The principal asked the mother to come pick up her child. However, Kiroff was at work and unable to get there right away, so her 24-year-old daughter went to the school instead.

At some point before Kiroff’s daughter arrived, nearby teachers lost sight of the boy. Panicked, the school called police.

Per the daughter’s account of the events, her younger brother was already on the way to the hospital by the time she showed up.

“Mom, they’ve already got him in the police car. They’re taking him to the hospital because he’s too angry.”

When Ms. Kiroff arrived at Southlake Regional Health, she was not allowed to see her son at first.
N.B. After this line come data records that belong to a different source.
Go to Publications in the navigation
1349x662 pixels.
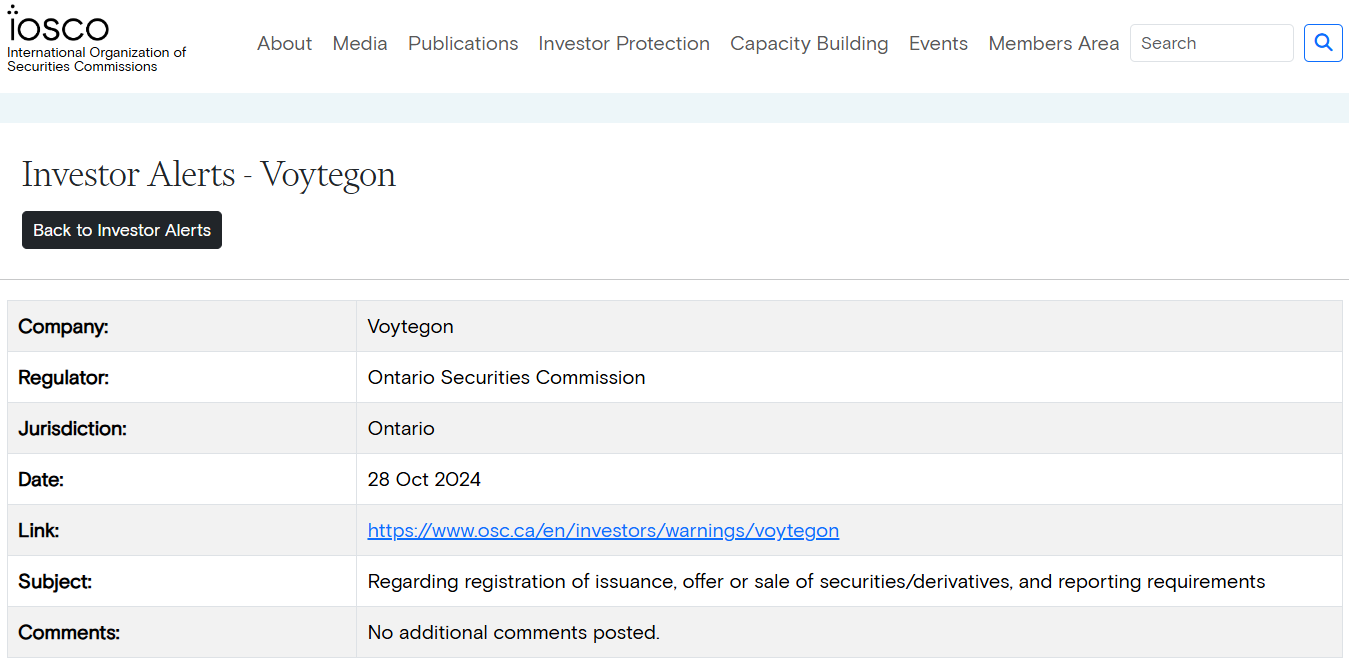[463, 44]
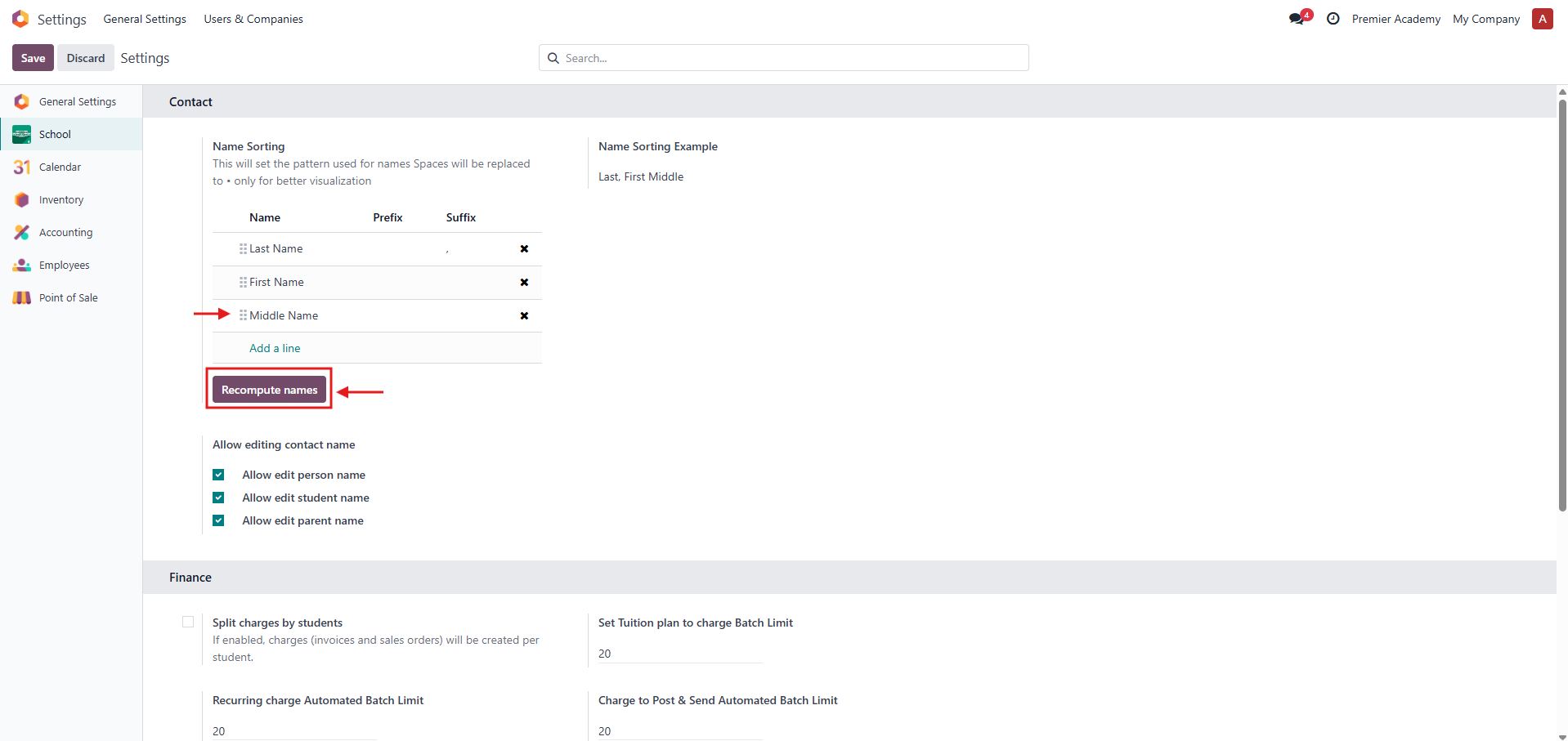
Task: Open the user avatar menu
Action: (1542, 19)
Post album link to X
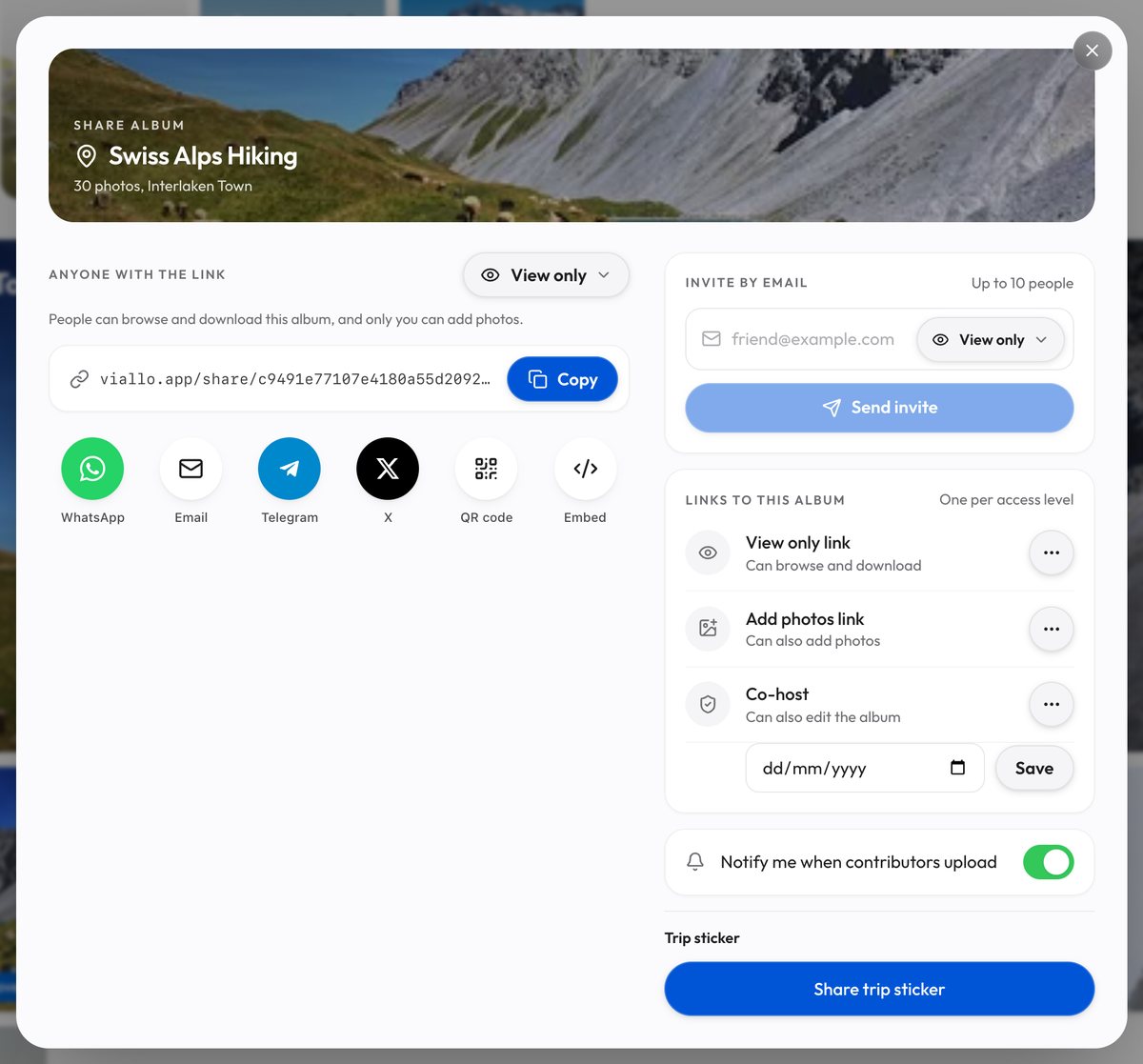Image resolution: width=1143 pixels, height=1064 pixels. pos(388,469)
After nearly 20 minutes in the waiting room, a healthcare worker explained that her son “was out of control” and that he had to be restrained. The boy was also subjected to an injection of a sedative.

Shocked, Kiroff responded with disbelief.

“Oh, you don’t need my consent for that?”

The official hospital response was “no.” The staff member informed Ms. Kiroff that hospital policy calls for such procedures in “dire situations.”

“No one wants to use restraints; it is a last measure and is done only in dire situations deemed an ’emergency.’ In an ’emergency’ situation, our concern for our patient determines how long a restraint is used,” the hospital said in a statement, per a CBC Toronto report.

Ms. Kiroff did finally get to see her son. She says her son appeared traumatized and had a look in his eyes that she never saw before. However, she does admit her son suffers from various behavioral problems.

The 8-year-old was in the restraints for nearly two hours before the hospital let him go. He stumbled back to the car with his mother, and they went home.

While not discussing specifics, the York Region District School Board believes the teachers acted appropriately in the situation. Per policy, they must notify the police when a situation arises that may put a student’s safety at risk.

Hesitantly, Ms. Kiroff’s son has since returned to school.

“He’s hesitant… he never wants to be back at the hospital,” said Ms. Kiroff. “How do you do that to my 8-year-old son? To me, he’s an injured child.”

Currently, the boy is on a waiting list to go to a new school. One with specialized programs designed for children with behavioral issues like her son. Unfortunately, the wait may be a year or longer. For now, Ms. Kiroff will work with her son’s current school on developing a plan to deal with any future incidents.